■ Exercise goal
Copy out the material between the lines holding "Click the 貳、目的" and "[x=574, y=853]", inclusive, with every request kept. Increase each x and y coordinate in the answers by 149 and leave all other text unchanged.

☆ ☆ ☆ ☆ ☆ ☆ ☆

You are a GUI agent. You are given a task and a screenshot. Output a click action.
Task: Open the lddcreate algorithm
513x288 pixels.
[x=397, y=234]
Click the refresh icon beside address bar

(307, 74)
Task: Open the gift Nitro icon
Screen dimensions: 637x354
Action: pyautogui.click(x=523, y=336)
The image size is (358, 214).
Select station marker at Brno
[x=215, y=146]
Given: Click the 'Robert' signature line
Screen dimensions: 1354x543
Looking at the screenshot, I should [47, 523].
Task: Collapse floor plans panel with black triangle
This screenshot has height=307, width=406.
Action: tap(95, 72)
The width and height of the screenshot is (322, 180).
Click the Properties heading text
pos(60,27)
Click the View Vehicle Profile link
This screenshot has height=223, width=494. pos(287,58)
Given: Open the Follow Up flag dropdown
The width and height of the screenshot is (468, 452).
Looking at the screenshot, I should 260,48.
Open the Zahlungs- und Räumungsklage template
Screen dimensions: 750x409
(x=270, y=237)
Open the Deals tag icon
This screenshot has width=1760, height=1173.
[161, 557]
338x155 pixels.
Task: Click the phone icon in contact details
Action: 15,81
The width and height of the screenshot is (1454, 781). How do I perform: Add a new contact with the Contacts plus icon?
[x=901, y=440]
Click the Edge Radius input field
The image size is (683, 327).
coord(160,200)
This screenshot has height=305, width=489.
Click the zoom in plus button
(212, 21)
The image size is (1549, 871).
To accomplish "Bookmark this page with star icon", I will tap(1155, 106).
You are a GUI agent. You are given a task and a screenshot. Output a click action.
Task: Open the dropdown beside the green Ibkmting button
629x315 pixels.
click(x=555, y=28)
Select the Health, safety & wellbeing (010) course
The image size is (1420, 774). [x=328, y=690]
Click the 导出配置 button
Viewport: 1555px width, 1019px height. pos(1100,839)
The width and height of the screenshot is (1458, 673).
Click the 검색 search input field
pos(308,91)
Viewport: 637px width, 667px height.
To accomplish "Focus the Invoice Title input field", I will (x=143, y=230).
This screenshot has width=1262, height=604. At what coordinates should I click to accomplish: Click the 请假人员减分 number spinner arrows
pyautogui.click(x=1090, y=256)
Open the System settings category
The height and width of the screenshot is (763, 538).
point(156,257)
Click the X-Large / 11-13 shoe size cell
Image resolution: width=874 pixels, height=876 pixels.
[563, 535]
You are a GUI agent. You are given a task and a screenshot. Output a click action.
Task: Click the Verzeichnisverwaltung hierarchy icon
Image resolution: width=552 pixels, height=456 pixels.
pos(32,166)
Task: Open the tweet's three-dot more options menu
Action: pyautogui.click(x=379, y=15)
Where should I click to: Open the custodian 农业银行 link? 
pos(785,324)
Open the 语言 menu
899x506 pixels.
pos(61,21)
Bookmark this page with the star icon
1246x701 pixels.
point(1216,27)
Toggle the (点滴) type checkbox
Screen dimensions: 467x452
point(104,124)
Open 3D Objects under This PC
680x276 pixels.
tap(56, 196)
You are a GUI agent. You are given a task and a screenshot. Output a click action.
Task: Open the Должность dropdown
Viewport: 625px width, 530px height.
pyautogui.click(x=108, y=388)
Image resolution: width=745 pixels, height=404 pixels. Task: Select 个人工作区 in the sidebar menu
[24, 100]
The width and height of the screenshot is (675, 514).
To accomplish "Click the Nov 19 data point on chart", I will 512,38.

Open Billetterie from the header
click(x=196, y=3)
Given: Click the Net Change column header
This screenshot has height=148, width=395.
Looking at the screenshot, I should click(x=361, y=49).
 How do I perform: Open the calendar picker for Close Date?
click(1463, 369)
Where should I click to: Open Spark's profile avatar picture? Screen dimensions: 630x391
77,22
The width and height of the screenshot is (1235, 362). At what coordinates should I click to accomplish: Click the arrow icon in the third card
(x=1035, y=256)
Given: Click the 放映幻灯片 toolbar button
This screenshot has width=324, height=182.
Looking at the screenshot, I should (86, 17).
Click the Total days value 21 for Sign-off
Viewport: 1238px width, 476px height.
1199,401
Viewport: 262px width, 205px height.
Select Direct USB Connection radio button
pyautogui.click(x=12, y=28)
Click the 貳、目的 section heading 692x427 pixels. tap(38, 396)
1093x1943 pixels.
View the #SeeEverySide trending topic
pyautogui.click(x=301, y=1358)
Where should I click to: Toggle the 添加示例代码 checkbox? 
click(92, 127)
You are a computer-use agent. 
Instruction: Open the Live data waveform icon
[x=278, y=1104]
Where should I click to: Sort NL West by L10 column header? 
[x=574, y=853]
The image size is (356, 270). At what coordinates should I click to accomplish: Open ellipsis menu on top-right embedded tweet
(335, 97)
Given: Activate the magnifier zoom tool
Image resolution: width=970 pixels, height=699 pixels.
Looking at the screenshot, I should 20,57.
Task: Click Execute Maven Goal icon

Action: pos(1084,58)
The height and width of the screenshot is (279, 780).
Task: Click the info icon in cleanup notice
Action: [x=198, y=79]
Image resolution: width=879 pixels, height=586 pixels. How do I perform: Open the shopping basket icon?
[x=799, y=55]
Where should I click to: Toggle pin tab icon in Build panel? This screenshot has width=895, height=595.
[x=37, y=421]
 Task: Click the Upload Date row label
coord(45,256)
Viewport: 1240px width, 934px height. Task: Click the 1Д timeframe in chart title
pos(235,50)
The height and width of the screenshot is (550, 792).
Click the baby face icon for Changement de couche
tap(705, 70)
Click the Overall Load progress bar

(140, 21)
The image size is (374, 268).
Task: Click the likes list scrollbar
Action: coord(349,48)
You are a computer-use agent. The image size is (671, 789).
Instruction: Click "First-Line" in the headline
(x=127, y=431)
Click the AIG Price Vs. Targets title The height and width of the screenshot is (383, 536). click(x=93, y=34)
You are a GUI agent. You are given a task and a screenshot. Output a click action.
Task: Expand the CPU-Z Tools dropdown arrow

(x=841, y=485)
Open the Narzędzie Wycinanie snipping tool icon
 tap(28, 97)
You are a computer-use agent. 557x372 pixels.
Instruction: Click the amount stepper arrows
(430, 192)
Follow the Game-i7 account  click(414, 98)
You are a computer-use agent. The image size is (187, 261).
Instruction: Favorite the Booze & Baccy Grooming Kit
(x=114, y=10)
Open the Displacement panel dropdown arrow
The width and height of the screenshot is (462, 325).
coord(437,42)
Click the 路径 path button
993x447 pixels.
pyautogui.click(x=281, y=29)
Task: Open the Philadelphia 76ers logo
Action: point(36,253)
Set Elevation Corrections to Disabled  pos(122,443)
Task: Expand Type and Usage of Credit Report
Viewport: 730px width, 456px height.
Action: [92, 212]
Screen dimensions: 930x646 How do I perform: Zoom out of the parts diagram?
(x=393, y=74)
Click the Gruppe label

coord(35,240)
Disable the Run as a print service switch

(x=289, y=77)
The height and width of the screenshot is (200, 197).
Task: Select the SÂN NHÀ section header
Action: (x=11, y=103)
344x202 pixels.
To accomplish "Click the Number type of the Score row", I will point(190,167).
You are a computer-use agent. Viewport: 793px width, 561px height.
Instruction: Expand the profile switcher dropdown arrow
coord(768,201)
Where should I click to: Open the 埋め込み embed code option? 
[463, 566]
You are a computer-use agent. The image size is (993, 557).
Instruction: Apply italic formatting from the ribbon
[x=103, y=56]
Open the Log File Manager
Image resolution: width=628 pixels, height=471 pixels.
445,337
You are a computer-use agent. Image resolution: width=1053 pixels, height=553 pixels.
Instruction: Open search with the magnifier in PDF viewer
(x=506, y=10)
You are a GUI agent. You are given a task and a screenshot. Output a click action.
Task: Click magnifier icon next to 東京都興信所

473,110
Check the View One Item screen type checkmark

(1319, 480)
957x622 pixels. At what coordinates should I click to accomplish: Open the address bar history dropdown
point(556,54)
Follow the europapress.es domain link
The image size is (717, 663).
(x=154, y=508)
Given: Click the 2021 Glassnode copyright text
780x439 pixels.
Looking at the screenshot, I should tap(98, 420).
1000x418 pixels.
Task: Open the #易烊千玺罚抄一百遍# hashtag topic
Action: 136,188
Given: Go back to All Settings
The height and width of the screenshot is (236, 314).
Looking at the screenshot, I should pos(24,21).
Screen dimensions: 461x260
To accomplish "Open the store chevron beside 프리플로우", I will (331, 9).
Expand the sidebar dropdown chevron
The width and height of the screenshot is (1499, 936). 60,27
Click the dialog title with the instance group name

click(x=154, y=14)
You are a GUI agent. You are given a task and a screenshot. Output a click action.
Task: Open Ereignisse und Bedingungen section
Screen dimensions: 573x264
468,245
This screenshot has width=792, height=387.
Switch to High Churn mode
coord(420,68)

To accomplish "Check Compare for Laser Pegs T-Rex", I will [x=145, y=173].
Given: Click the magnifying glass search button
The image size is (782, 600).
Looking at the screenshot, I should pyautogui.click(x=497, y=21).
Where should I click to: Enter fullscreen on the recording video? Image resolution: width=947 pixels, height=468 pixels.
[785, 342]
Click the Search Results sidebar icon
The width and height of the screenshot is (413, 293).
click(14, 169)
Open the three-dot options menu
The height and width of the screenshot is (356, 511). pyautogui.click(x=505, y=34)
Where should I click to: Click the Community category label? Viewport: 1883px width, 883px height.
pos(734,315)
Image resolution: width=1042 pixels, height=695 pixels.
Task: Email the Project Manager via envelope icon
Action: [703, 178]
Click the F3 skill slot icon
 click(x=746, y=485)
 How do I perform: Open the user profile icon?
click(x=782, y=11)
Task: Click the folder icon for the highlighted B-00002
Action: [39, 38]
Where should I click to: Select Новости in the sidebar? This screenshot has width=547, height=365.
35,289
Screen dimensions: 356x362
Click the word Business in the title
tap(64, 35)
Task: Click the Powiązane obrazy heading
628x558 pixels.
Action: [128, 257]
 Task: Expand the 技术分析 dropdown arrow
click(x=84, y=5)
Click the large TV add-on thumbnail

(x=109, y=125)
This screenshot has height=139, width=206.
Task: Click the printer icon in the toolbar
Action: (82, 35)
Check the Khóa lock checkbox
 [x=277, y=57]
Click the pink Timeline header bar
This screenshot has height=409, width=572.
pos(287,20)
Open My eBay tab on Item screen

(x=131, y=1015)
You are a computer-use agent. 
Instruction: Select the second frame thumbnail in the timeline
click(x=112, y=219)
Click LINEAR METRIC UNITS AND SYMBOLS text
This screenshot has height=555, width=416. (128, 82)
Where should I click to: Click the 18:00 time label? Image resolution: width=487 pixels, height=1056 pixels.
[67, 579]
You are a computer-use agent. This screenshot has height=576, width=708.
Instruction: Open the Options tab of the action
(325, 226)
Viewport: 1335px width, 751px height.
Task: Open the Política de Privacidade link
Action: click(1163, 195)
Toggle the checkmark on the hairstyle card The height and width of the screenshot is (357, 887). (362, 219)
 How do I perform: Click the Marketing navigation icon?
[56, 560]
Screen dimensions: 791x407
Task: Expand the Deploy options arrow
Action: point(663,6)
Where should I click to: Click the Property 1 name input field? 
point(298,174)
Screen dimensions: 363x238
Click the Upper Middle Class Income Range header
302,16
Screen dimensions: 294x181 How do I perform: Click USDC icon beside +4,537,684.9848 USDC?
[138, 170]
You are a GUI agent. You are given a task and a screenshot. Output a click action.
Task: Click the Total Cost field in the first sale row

☆ ☆ ☆ ☆ ☆ ☆ ☆

■ Task response
Click the 貳、目的 section heading 692x427 pixels. tap(187, 545)
1093x1943 pixels.
View the #SeeEverySide trending topic
pyautogui.click(x=450, y=1507)
Where should I click to: Toggle the 添加示例代码 checkbox? 
click(241, 276)
You are a computer-use agent. 
Instruction: Open the Live data waveform icon
[x=427, y=1253]
Where should I click to: Sort NL West by L10 column header? 
[x=723, y=1002]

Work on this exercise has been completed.